Task description ▸ Look through the records below, and whenever a line contains "value", copy it.

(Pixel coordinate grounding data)

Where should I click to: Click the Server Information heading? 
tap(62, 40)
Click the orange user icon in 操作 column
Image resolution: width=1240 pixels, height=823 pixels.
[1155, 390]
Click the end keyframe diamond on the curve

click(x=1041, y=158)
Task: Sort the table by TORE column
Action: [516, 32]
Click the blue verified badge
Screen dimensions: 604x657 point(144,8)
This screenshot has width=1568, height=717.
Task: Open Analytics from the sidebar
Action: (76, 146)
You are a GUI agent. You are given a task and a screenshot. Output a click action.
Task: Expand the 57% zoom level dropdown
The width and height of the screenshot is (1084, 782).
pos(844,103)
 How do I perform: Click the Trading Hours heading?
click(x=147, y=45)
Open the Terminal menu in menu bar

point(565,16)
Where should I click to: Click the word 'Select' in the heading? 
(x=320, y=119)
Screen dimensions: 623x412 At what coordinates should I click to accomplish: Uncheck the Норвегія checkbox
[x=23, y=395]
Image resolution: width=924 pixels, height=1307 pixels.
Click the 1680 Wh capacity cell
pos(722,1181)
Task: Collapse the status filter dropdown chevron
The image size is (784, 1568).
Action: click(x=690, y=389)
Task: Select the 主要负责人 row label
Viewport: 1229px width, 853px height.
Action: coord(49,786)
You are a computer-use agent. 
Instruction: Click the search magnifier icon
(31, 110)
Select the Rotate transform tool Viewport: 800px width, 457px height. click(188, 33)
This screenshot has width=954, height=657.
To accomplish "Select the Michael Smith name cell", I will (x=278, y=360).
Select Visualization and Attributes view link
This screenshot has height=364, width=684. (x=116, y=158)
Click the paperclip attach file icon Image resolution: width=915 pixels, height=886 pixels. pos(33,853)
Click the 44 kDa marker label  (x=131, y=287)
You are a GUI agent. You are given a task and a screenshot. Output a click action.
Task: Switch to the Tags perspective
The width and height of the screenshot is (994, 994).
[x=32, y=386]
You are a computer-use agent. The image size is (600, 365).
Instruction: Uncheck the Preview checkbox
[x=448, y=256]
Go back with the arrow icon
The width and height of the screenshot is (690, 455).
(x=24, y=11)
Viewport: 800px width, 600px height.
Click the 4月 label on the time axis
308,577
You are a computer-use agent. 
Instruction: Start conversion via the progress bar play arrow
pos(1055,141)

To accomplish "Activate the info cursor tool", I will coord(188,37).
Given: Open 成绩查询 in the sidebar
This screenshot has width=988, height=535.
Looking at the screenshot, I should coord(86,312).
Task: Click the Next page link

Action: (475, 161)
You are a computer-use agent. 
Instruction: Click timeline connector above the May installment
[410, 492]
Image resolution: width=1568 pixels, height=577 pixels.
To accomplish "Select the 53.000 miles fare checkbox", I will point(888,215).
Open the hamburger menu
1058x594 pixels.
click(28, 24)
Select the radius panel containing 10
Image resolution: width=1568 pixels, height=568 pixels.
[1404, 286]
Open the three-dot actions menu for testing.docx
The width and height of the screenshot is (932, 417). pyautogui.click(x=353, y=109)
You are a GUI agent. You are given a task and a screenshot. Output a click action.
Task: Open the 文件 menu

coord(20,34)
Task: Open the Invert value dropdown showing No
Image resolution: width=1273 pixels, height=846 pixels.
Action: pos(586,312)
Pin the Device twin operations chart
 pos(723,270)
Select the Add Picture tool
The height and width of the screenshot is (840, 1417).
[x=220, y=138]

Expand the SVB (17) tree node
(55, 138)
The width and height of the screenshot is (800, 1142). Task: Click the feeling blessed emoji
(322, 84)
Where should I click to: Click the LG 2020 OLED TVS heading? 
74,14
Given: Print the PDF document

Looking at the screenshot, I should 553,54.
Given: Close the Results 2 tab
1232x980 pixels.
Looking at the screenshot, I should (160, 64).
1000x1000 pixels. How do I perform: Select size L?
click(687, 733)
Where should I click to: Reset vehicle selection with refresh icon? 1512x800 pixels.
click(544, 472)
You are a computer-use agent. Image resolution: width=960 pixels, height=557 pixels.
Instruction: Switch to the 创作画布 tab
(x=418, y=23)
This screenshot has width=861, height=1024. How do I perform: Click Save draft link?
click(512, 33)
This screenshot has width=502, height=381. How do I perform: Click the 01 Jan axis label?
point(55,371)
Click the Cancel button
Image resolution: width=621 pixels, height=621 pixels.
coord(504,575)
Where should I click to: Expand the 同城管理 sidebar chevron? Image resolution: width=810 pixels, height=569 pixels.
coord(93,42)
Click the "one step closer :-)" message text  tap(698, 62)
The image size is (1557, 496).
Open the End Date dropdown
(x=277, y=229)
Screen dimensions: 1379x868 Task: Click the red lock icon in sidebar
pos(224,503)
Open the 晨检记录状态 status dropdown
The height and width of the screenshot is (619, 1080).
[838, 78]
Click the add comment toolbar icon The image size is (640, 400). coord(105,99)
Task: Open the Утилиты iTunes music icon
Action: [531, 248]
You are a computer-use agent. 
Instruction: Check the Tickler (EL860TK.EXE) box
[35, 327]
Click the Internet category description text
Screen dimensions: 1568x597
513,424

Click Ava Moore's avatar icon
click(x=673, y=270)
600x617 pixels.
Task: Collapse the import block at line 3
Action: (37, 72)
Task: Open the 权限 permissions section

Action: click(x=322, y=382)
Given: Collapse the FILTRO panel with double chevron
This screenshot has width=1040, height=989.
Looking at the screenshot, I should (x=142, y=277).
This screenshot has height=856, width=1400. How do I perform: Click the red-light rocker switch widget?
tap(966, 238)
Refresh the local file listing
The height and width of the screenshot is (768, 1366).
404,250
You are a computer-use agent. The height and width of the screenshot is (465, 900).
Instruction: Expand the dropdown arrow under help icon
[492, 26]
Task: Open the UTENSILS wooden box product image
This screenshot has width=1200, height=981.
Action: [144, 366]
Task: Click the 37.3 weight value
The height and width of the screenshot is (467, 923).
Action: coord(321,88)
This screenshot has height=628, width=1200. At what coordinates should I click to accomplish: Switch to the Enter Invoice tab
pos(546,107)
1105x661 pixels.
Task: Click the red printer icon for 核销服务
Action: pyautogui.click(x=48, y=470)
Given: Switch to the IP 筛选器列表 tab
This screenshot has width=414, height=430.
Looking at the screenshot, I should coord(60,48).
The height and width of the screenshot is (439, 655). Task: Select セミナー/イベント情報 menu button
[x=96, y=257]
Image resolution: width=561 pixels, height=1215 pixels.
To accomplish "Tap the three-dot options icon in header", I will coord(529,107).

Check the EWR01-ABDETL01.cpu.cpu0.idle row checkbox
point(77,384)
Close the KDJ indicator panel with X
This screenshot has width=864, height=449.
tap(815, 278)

Solution to the problem ▸
Task: Open the Invert value dropdown showing No
Task: Click the 37.3 weight value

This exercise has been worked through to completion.